Allison Schrager: Why boomers have more money than everyone else
Published in Op Eds
It is the richest of times, all apologies to Dickens, and it is the most unequal of times. The difference in wealth and income between the top 1% and the rest of America tends to get more attention, but one of the more striking wealth gaps is generational: Older Americans are far richer than young Americans.
The good news is that most Americans, of all ages, have never had more wealth. But estimates in new research from Edward Wolff, the economist at New York University who has long studied wealth in America, show a large and growing gap in net worth between Americans over age 75 and those under 35. No wonder everyone hates the Boomers.
Several economic trends have contributed to this divergence. One is the increase in stock ownership: In 1989, only 32% of Americans (of all ages) owned stock; by 2022, 58% did. This is in large part because 401(k)-type plans became more common and, according to the paper, displaced more liquid and less remunerative forms of saving such as checking accounts.
Boomers were the first generation to be offered 401(k)s at work when they were young, and they have contributed to their wealth in retirement. Because 401(k)s are cheaper for employers to offer than defined-benefit plans, more people have them, and more have retirement benefits, period. According to the paper, stocks as a share of Americans’ retirement portfolios more than doubled between 1983 and 2022, mostly because the market did so well — the S&P 500 has risen nearly 20-fold since 1989. It has been a good time to own stocks.
The other big change is the increase in home ownership. Between 1983 and 2022, it went up by 5.2 percentage points, to 67.4%. The paper estimates home ownership rates were flat for those under the age of 35, but older Americans became more likely to own their home. The homeownership rate of Americans aged 65 or older increased more than 7 percentage points.

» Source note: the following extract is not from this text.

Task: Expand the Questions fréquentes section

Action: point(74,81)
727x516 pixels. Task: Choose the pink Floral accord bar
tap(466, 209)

Meanwhile, as with equities, the value of real estate has increased since the 1980s. This is due in part to limited housing relative to a growing population, as well as to better, bigger homes with more amenities. Then again, mortgage debt also increased for all age groups, especially for young people attempting to buy their first home. This greater debt is contributing to the growing inequality between age groups.
Inequality is often called the major economic issue of our era. But when the inequality is between the young and old, or within a family, it may be less of a problem. For one, the olds did not necessarily get rich at the expense of the youngs. For another, this inequality may simply reflect an ownership society in which more people save for their retirement and own their homes. Such a world would be more unequal because older people have had more years to accumulate wealth and enjoy the benefits of compound returns.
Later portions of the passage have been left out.